Her hand came up, reaching out towards me, but I scrambled back and away. I fell over the back of the couch, popping up on both my hands and legs like an animal as I tried to keep my distance from her.
“Keep back!” I shouted. “Stay away! You…” I paused, still almost unable to believe the truth. “You tried to kill me!”
“It’s for your own good!” she shouted back, as if this made any kind of sense. “You don’t want this! It’s a curse!”
“It’s my life!” My eyes shot around the room. We didn’t have any guns – and besides, what could I do? Shoot my own grandmother?
No. I needed to get away. I took a deep breath, gathering my still-compromised strength – and then sprinted past her, towards the front door.
She reached out for me, with both her hands and that black aura that still hung around her like a dreadful halo. I could see ragged parts of it, where my mental attacks had somehow managed to cut it, but it still stretched out towards me. I ducked aside, grasped the handle of the front door.
The chill air of the outdoors hit me as I plunged out, into the darkness. I heard my own breath coming raggedly in my chest as I panted, looking around the cozy streets of suburbia. What do I do? Where do I go? How do I explain to anyone that my sweet, kind old grandmother is pure evil, and that she tried to kill me using an aura that floats around her?
I didn’t have answers to those questions, but I knew that I needed to get away.
My parents weren’t around; they’d already left, and they wouldn’t get back into town until tomorrow night. I looked around outside, tried to figure out where to go. I sprinted down half a block, ducking around behind a fence in case Grandma Higgins came out after me.
Okay, James. Deep breaths. Calm down. Try to think. What would an action hero do in a situation like this?
First, I figured, he’d take inventory. What did I have in my pockets?
Not much, it turned out. I had my wallet, with my ID and twelve dollars in cash, plus a credit card that my parents gave me for emergencies and warned me not to use unless the situation was dire.

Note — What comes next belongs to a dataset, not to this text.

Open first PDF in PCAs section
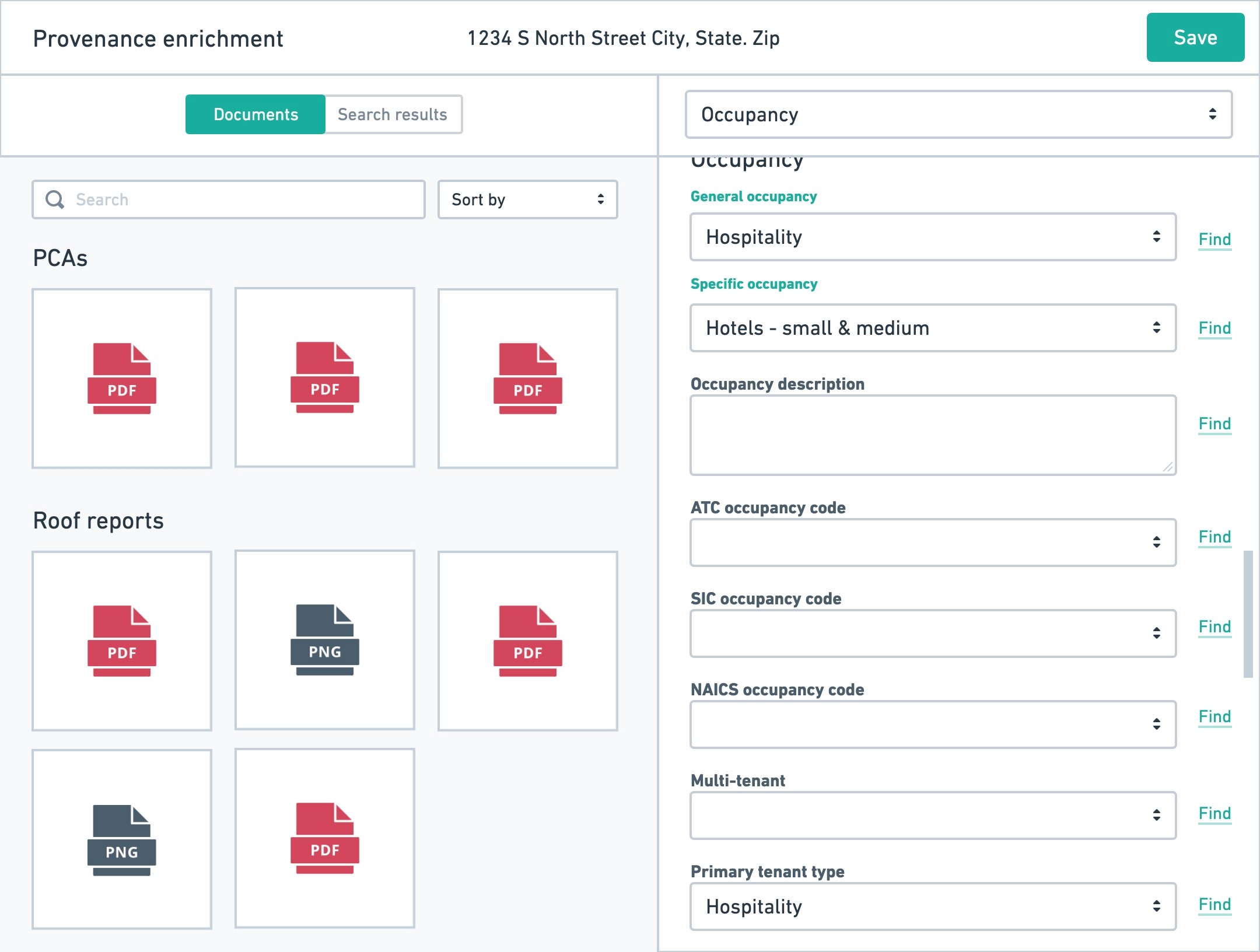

I had my cell phone, with eighty percent charge left. I had my house key, slipped in my back pocket. And I had a pack of gum, with three pieces left in it.
I needed help. And unfortunately, I could only think of one person nearby that might be able to help me.
Although I really, really didn’t want to have to go to her and try to explain any of this.
I popped one of the pieces of gum into my mouth, chewed, hoped that the taste would help calm me down. It helped, a little. I kept on chewing as I hopped over the fence, cut across several backyards and made my way over to my destination.
I reached the front door, took a deep breath, let it out slowly. The house where I stood now wasn’t particularly welcoming. The grass was long and uncut, the paint was peeling off the siding, and the place had a general feeling of neglect. I’d seen her coming to school a little more infrequently as of late, and knew that things weren’t great at home.
But I didn’t have any other options. She was the only one who was within walking distance, who might – just might – be willing to believe me.
I pushed the doorbell, waited, frowned as I realized that I hadn’t heard anything from inside. So instead, I knocked on the door. After a minute, I heard footsteps on the other side – and saw the greasy gray glow of an approaching aura.
“Hi, Mr. Cayman,” I said with as much politeness as I could summon to the greasy, unshaven man who opened the door. “Is Kara home? It’s James, from school.”